## What to produce
Without leaving anything out, print every line of the data.

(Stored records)

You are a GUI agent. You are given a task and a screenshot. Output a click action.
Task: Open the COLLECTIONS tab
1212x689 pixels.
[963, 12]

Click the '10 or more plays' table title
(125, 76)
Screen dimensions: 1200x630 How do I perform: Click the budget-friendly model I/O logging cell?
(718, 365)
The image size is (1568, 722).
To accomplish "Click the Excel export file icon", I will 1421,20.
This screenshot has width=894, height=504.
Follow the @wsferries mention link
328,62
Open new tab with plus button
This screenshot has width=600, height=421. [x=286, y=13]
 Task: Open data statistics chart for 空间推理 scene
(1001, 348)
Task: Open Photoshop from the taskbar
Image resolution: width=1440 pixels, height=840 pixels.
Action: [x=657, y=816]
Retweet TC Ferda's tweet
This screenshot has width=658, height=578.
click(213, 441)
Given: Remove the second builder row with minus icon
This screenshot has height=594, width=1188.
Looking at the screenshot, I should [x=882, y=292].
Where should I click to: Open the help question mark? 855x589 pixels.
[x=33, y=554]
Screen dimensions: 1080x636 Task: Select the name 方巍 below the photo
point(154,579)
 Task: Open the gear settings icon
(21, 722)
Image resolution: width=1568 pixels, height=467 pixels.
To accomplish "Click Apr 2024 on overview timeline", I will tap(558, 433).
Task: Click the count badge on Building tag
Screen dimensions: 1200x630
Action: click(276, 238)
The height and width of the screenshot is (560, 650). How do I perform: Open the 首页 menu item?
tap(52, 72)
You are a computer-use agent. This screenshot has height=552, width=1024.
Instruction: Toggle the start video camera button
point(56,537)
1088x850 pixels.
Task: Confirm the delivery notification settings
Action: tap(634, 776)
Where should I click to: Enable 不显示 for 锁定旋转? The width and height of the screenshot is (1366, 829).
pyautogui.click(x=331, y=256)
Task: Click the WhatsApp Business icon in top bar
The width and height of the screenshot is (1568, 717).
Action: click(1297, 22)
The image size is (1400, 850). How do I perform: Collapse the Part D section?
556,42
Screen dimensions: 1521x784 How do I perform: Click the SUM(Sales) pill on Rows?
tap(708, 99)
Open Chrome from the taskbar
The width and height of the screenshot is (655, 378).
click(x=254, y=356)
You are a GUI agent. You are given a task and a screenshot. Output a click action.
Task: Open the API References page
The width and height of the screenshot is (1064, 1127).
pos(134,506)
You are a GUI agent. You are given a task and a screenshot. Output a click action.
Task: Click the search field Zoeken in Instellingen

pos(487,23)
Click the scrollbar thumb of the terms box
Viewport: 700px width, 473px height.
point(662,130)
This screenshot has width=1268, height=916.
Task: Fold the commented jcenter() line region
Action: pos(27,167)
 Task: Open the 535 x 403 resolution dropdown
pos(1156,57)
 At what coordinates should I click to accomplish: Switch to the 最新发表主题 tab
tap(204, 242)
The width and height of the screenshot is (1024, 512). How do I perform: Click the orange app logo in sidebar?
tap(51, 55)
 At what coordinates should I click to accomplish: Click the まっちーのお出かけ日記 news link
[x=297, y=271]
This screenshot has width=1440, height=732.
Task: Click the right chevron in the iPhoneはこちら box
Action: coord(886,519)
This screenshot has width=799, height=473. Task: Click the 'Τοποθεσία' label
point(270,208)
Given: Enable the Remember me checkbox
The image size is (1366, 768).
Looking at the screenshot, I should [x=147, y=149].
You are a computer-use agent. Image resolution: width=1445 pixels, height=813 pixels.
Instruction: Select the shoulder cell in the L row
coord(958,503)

## Response to this task
You are a GUI agent. You are given a task and a screenshot. Output a click action.
Task: Open the COLLECTIONS tab
1212x689 pixels.
[963, 12]

Click the '10 or more plays' table title
(125, 76)
Screen dimensions: 1200x630 How do I perform: Click the budget-friendly model I/O logging cell?
(718, 365)
The image size is (1568, 722).
To accomplish "Click the Excel export file icon", I will 1421,20.
This screenshot has width=894, height=504.
Follow the @wsferries mention link
328,62
Open new tab with plus button
This screenshot has width=600, height=421. [x=286, y=13]
 Task: Open data statistics chart for 空间推理 scene
(1001, 348)
Task: Open Photoshop from the taskbar
Image resolution: width=1440 pixels, height=840 pixels.
Action: [x=657, y=816]
Retweet TC Ferda's tweet
This screenshot has width=658, height=578.
click(213, 441)
Given: Remove the second builder row with minus icon
This screenshot has height=594, width=1188.
Looking at the screenshot, I should [x=882, y=292].
Where should I click to: Open the help question mark? 855x589 pixels.
[x=33, y=554]
Screen dimensions: 1080x636 Task: Select the name 方巍 below the photo
point(154,579)
 Task: Open the gear settings icon
(21, 722)
Image resolution: width=1568 pixels, height=467 pixels.
To accomplish "Click Apr 2024 on overview timeline", I will tap(558, 433).
Task: Click the count badge on Building tag
Screen dimensions: 1200x630
Action: click(276, 238)
The height and width of the screenshot is (560, 650). How do I perform: Open the 首页 menu item?
tap(52, 72)
You are a computer-use agent. This screenshot has height=552, width=1024.
Instruction: Toggle the start video camera button
point(56,537)
1088x850 pixels.
Task: Confirm the delivery notification settings
Action: tap(634, 776)
Where should I click to: Enable 不显示 for 锁定旋转? The width and height of the screenshot is (1366, 829).
pyautogui.click(x=331, y=256)
Task: Click the WhatsApp Business icon in top bar
The width and height of the screenshot is (1568, 717).
Action: click(1297, 22)
The image size is (1400, 850). How do I perform: Collapse the Part D section?
556,42
Screen dimensions: 1521x784 How do I perform: Click the SUM(Sales) pill on Rows?
tap(708, 99)
Open Chrome from the taskbar
The width and height of the screenshot is (655, 378).
click(x=254, y=356)
You are a GUI agent. You are given a task and a screenshot. Output a click action.
Task: Open the API References page
The width and height of the screenshot is (1064, 1127).
pos(134,506)
You are a GUI agent. You are given a task and a screenshot. Output a click action.
Task: Click the search field Zoeken in Instellingen

pos(487,23)
Click the scrollbar thumb of the terms box
Viewport: 700px width, 473px height.
point(662,130)
This screenshot has width=1268, height=916.
Task: Fold the commented jcenter() line region
Action: pos(27,167)
 Task: Open the 535 x 403 resolution dropdown
pos(1156,57)
 At what coordinates should I click to accomplish: Switch to the 最新发表主题 tab
tap(204, 242)
The width and height of the screenshot is (1024, 512). How do I perform: Click the orange app logo in sidebar?
tap(51, 55)
 At what coordinates should I click to accomplish: Click the まっちーのお出かけ日記 news link
[x=297, y=271]
This screenshot has width=1440, height=732.
Task: Click the right chevron in the iPhoneはこちら box
Action: coord(886,519)
This screenshot has width=799, height=473. Task: Click the 'Τοποθεσία' label
point(270,208)
Given: Enable the Remember me checkbox
The image size is (1366, 768).
Looking at the screenshot, I should [x=147, y=149].
You are a computer-use agent. Image resolution: width=1445 pixels, height=813 pixels.
Instruction: Select the shoulder cell in the L row
coord(958,503)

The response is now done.